Thursday, October 1, 2009


Allow me to set the stage for one of the most beautiful Sunday mornings I've ever experienced. We are sailing into the port of Venice, last stop on our tour. It is about 9 am in the morning; the sky and weather are perfect, there is a light breeze. The sound of church bells can be heard from a distance; just a few at first, then many bells from dozens of different towers. The city is just coming into our view and we are on the top deck taking it all in, spellbound.

Suddenly the air fills with the voice of Andrea Bocelli, singing Time to Say Goodbye; the ship is playing his music over the sound system at full throttle, and coming into sight are the rooftops, houses, and foot bridges over the canals. We're actually here! Our ship is so tall, and the city is so dwarfed by comparison, I am reminded of the Thorne miniature rooms at the Art Institute in Chicago, and feel I am a curious bystander watching a tiny Venice start its day.

As we sailed on, the streets became increasingly more populated near Doge's Palace and St. Mark's Square. The lagoon began to fill with water taxis and other boats going about the business of getting around in a water town. We continued our approach and ultimately docked around 10 am. We were all anxious to leave the ship and get out into the streets with the rest of the tourists, as we had a tour of the Palace and a gondola ride scheduled. Alas, it is Italy, and the schedule has become a suggestion, not an actual timetable.
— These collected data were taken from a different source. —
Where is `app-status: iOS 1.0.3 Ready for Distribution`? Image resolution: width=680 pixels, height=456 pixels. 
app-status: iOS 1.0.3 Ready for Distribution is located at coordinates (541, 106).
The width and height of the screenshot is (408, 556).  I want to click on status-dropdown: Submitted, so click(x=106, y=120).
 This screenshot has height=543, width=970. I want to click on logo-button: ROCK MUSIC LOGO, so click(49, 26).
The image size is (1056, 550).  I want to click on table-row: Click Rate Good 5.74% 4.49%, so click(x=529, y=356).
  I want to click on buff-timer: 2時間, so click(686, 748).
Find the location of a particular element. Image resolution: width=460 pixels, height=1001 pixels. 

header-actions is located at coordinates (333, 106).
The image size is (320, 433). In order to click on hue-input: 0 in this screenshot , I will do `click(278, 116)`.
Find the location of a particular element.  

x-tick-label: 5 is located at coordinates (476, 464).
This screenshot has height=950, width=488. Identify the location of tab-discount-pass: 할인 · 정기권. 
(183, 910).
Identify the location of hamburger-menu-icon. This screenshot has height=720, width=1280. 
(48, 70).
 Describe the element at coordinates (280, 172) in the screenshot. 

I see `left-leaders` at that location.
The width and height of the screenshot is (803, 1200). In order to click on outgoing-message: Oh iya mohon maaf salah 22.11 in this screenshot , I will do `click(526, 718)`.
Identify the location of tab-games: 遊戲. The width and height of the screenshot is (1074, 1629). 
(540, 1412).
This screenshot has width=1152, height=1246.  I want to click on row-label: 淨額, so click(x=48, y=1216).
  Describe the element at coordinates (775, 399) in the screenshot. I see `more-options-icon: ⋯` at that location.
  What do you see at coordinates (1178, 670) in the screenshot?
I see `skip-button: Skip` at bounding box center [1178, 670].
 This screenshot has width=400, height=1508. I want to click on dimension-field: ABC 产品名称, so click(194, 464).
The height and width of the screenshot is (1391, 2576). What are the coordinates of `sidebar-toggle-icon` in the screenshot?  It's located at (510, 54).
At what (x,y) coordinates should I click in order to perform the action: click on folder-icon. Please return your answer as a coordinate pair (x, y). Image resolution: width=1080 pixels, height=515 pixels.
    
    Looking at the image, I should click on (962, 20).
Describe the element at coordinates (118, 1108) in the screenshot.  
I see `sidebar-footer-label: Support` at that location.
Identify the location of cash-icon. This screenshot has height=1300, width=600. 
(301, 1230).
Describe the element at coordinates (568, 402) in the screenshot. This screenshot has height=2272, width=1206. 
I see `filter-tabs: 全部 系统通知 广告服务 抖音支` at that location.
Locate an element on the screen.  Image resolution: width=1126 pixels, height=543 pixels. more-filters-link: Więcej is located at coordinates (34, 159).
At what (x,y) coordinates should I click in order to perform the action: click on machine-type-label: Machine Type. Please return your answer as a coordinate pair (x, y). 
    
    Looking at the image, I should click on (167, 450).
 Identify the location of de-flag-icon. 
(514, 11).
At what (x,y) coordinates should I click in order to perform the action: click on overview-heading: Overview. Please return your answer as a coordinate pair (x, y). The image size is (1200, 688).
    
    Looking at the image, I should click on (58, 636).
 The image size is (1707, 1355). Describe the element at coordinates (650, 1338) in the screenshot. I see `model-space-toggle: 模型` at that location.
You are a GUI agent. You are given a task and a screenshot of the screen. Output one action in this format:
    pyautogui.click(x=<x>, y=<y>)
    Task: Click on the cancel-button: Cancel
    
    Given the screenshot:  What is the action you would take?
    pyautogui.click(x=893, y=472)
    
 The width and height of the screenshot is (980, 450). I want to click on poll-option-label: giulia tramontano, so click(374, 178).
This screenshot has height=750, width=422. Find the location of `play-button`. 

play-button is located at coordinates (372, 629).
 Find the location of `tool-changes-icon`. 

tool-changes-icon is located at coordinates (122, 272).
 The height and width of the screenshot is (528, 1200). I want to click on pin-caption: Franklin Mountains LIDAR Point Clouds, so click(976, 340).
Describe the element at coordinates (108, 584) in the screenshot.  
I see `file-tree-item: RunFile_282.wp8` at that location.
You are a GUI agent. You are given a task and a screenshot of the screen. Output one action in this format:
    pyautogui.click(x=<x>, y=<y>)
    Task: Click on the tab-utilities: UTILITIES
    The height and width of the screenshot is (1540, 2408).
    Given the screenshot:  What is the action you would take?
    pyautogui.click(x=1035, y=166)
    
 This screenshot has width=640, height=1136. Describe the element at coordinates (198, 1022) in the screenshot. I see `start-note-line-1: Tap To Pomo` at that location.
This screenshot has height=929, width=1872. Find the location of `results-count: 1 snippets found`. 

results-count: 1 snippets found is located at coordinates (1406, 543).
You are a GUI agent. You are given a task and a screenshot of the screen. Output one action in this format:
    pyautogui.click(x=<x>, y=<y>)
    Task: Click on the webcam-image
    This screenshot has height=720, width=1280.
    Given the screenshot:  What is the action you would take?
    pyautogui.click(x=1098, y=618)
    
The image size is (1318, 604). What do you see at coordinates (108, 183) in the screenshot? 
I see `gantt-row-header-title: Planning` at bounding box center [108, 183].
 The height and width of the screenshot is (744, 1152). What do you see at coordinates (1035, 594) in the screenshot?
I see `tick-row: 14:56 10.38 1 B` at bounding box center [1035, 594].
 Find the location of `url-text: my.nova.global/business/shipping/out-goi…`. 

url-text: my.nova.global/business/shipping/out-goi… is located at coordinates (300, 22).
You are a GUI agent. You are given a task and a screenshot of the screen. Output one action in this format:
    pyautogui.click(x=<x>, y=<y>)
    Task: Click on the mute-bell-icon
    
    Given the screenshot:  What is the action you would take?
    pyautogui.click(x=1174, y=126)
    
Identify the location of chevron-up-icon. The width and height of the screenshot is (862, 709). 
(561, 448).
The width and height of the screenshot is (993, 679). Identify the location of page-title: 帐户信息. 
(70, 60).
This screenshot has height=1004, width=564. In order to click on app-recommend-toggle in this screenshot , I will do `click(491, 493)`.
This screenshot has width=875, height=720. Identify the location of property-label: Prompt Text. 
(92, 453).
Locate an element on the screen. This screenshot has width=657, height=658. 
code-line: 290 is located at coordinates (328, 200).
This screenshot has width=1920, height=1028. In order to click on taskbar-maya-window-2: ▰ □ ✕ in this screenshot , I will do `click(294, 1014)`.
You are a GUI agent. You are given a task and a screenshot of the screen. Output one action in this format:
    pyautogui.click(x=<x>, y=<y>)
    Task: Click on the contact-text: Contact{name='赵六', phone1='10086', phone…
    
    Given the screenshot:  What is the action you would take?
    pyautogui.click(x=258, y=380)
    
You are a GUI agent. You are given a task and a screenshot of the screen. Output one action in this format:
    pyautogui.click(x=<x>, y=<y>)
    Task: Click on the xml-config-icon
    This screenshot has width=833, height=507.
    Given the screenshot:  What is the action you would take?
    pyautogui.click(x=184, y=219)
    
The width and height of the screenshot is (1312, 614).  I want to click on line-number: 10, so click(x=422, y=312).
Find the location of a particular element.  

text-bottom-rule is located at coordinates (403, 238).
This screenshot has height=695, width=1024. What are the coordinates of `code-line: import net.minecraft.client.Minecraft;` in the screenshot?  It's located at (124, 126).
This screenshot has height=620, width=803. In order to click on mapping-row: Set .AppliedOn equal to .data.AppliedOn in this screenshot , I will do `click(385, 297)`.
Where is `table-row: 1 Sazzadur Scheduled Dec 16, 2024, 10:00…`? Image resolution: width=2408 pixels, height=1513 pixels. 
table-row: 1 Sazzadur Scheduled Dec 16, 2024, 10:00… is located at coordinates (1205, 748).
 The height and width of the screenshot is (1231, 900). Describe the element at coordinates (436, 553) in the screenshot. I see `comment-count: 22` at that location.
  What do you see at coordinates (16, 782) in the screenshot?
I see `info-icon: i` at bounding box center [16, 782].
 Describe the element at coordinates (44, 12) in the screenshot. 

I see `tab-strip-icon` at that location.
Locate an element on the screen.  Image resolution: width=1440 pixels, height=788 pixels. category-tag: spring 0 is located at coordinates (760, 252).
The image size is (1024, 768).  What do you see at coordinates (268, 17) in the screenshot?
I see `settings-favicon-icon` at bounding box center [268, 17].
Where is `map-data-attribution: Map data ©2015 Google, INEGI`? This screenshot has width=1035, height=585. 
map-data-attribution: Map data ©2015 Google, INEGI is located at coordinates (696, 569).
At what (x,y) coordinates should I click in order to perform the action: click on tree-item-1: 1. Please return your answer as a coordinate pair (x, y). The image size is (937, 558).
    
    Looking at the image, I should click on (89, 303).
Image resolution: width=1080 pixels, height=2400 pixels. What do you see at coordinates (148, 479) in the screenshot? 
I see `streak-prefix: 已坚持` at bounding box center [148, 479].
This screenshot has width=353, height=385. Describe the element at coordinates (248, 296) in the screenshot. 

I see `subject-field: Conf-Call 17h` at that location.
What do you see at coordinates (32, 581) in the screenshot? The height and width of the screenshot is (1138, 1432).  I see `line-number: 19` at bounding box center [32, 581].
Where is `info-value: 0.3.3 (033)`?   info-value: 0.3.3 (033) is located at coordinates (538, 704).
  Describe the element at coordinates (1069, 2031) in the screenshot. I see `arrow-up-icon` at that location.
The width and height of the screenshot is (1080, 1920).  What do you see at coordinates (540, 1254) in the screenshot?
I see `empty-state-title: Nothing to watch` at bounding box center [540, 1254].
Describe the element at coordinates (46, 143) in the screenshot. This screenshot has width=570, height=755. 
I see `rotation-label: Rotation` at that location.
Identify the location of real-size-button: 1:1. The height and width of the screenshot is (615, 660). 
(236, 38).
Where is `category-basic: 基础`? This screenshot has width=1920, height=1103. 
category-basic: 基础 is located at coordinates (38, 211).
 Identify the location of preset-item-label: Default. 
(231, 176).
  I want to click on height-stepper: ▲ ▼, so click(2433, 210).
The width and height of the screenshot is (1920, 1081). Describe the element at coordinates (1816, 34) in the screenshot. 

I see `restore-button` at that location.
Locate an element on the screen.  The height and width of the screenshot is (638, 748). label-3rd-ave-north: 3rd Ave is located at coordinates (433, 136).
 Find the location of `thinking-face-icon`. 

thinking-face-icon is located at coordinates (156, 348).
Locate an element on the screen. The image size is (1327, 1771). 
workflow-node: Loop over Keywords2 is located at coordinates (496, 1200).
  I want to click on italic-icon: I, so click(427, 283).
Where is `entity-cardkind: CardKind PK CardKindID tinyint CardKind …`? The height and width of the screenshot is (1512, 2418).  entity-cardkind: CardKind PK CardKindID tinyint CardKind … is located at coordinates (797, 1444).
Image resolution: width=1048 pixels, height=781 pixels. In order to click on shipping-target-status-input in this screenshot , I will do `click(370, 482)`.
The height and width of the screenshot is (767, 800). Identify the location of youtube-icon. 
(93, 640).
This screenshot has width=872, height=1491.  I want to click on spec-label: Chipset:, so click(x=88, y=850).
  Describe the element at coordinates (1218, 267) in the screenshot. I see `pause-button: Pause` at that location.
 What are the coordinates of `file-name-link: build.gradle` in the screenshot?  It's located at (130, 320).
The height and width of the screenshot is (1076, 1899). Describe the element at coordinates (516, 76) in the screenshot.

A half dozen or so passengers had become ill earlier in the voyage (not swine flu), and had been isolated from the rest of the ship, but the Italian health officials were not satisfied. Thus, before anyone could leave the ship, we had to complete a questionnaire and have our temperature taken ... all three thousand of us. This doesn't happen quickly in Italy (or, I suspect, anywhere else.) Several hours after our scheduled departure, we finally disembarked and set off on our tour. We took our gondola ride, saw the Doge's Palace (more about these in the next post), went to a glass blowing demonstration and then finally, finally, it was free time to walk and shop.

Armed with my list of a dozen paper stores which my spouse had carefully mapped out in a plan of attack, we quickly discovered that retail stores close at 6 pm on Sunday in Venice. As we were leaving for the airport at 7 am the next morning, there would be no paper shopping in Venice on this visit. One should always have a reason to return!

1 comment:

  1. living vicariously through your posts - what a glorious entry into Venice. Hope to follow in (some of) your footsteps next spring.